Só que houve um golpe de teatro de última hora. Num ato de rebeldia tática, os eurodeputados conseguiram aprovar duas emendas estratégicas (com 369 e 362 votos) que excluem explicitamente os serviços com encriptação ponta-a-ponta (E2EE) deste regime. Ou seja, aplicações como o WhatsApp ou o Signal ganham assim um balão de oxigénio (temporário) com o texto modificado a ser forçado a regressar ao Conselho, num braço de ferro técnico que durará três meses.

De salientar que esta questão toda coloca-se porque o Conselho de Ministros da UE (o verdadeiro braço legislativo – não eleito diretamente – da União) deveria ter encontrado uma solução para garantir a segurança dos menores no mundo digital, nomeadamente no combate à pedofilia e crimes conexos, que não passasse por formas de vigilância universal (ideia já por duas vezes rejeitada no PE) e até agora não o conseguiu, ou não quis, fazer.

Argumentar que é possível compatibilizar vigilância e privacidade no meio digital com soluções técnicas revela ou ingenuidade ou desconhecimento (ou reserva mental). Objetivamente, fazer deteção de abuso infantil (CSAM) salvaguardando a E2EE e mantendo o client-side scanning (CSS) como linha vermelha é um trilema tecnicamente impossível. Se o serviço é verdadeiramente cifrado, os servidores apenas veem ruído. Analisar mensagens sem quebrar a criptografia exige inspecionar o ficheiro no telemóvel do utilizador antes do envio — o que é, por definição, CSS. Ao excluir a E2EE da lei, o próprio Parlamento admite que não há meio-termo: ou há segurança matemática, ou há devassa local obrigatória.

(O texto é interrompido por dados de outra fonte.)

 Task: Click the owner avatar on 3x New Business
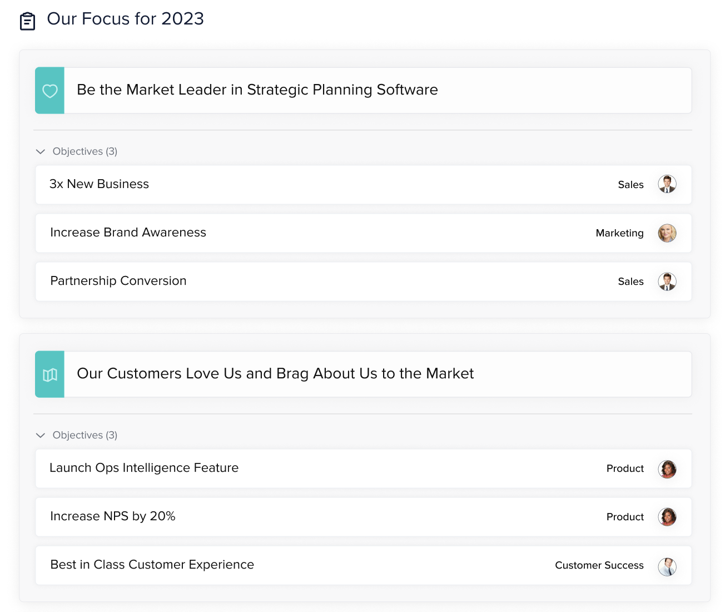pyautogui.click(x=667, y=184)
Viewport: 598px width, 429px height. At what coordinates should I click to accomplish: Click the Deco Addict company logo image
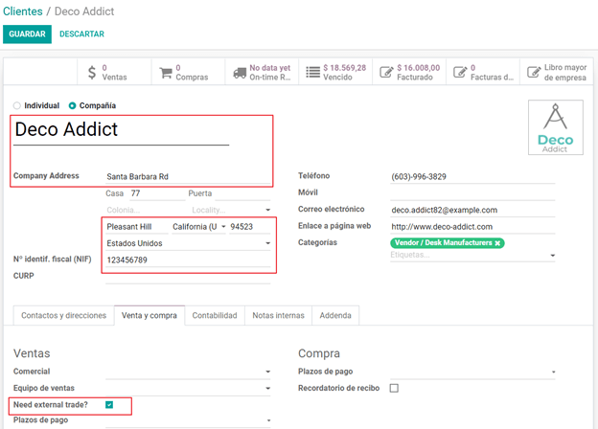pos(555,127)
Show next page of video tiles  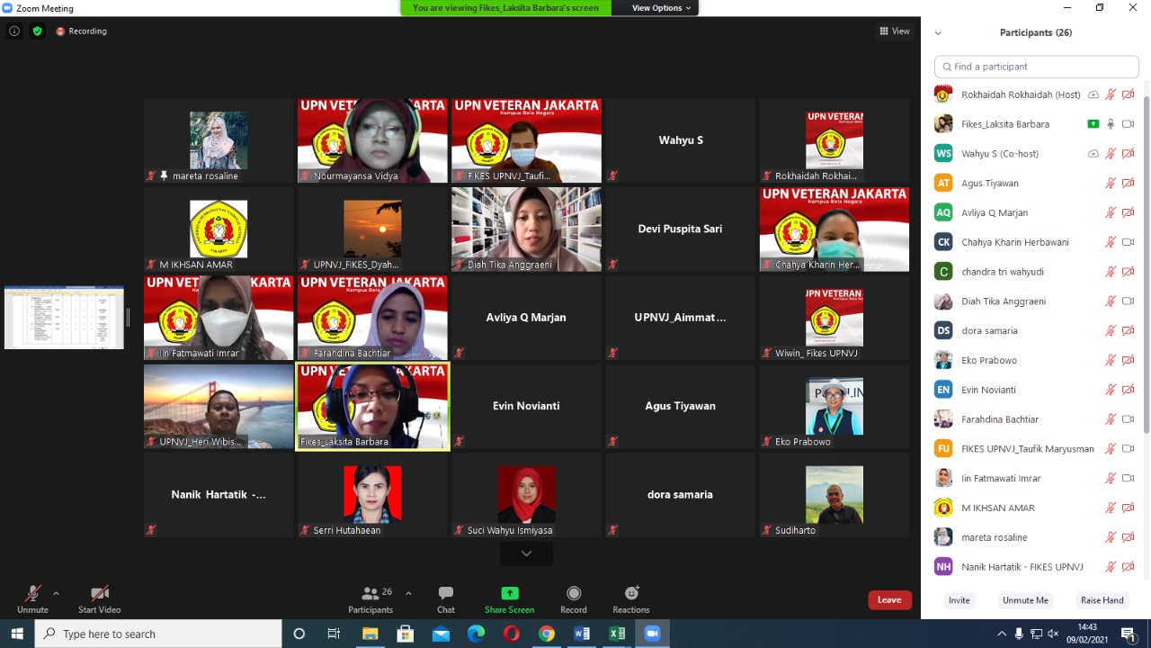click(x=526, y=554)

Os defensores da ideia vendem o hash matching (em que sistemas automáticos comparam automaticamente dados adquiridos no transmissor da mensagem com uma base de dados conhecida de “malfeitores”) como uma ferramenta cirúrgica, mas ignoram – propositadamente? – os falsos positivos que destroem vidas. É famoso o caso de “Mark”, o pai em São Francisco banido de toda a sua vida digital pela Google após enviar ao seu pediatra uma foto legítima da inflamação genital do seu filho. E há muitos outros (mesmo não ligados a crianças… recentemente, artistas ficaram sem vida digital porque as obras que carregaram para a sua nuvem “privada” foi identificada como pirataria…)

Há também (à esquerda) quem critique este sistema apenas por delegar funções de polícia a corporações americanas opacas que só têm fito no lucro. É uma miopia provavelmente ainda mais perigosa. No que toca ao fim da privacidade, quem é o operador é absolutamente irrelevante: como a História tragicamente demonstra, o Estado vigilante é o maior catalisador do totalitarismo que existe. Uma infraestrutura de vigilância estatal descamba, inevitavelmente, na asfixia da dissidência, na tirania e na morte.

A UE inverteu totalmente a pirâmide de Lincoln: em vez de um governo “do povo, pelo povo e para o povo”, temos o ditame descendente de uma burocracia paternalista que assume saber o que é melhor para os cidadãos. Os avisos de Margaret Thatcher no discurso de Bruges em 1988 revelam-se proféticos – o ‘politburo’ burocrático sem representatividade democrática está formado em todos os organismos da UE. Para já, a encriptação foi salva por uma emenda de recurso, mas enquanto a mentalidade de controlo imperar em Bruxelas, a nossa liberdade individual continuará por um fio.